-------- RECORDS SHOWN --------

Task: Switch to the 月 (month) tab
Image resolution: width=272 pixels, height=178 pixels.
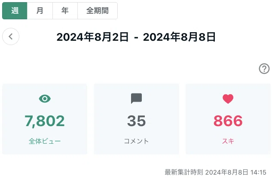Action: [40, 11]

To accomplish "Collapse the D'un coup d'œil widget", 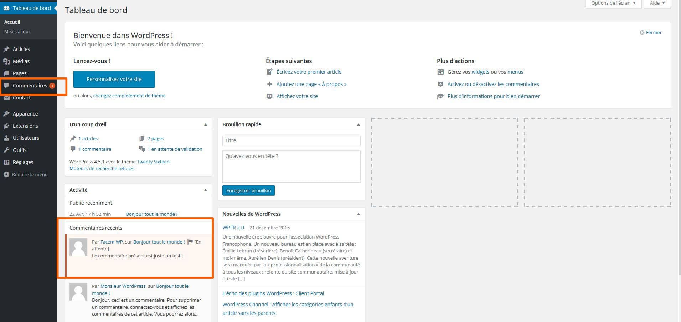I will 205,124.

--------
-------- RECORDS SHOWN --------

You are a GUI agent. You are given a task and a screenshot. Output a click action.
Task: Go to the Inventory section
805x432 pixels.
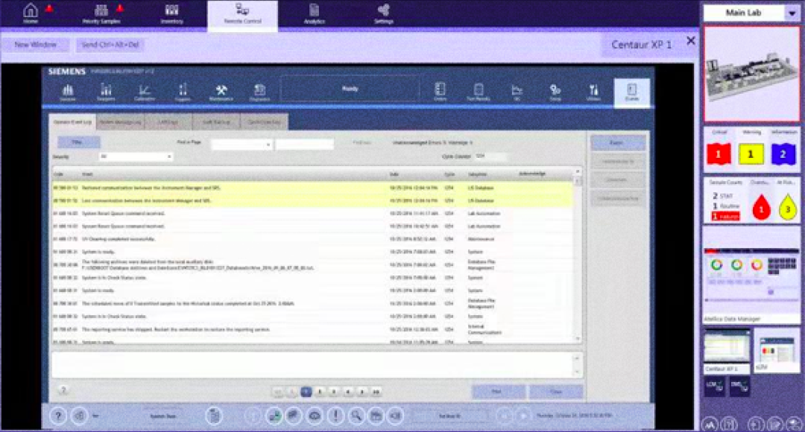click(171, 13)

--------
-------- RECORDS SHOWN --------

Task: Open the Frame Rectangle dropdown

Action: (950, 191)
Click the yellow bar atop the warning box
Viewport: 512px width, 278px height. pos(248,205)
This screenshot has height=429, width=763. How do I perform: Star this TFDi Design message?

--------

WHAT THE EXERCISE ASKS:
Could you repeat exactly the lines in the listing above from the one with "Task: Open the Frame Rectangle dropdown" down to the one with "This screenshot has"? Include both of those lines.

ANSWER SECTION:
Task: Open the Frame Rectangle dropdown

Action: (950, 191)
Click the yellow bar atop the warning box
Viewport: 512px width, 278px height. pos(248,205)
This screenshot has height=429, width=763. How do I perform: Star this TFDi Design message?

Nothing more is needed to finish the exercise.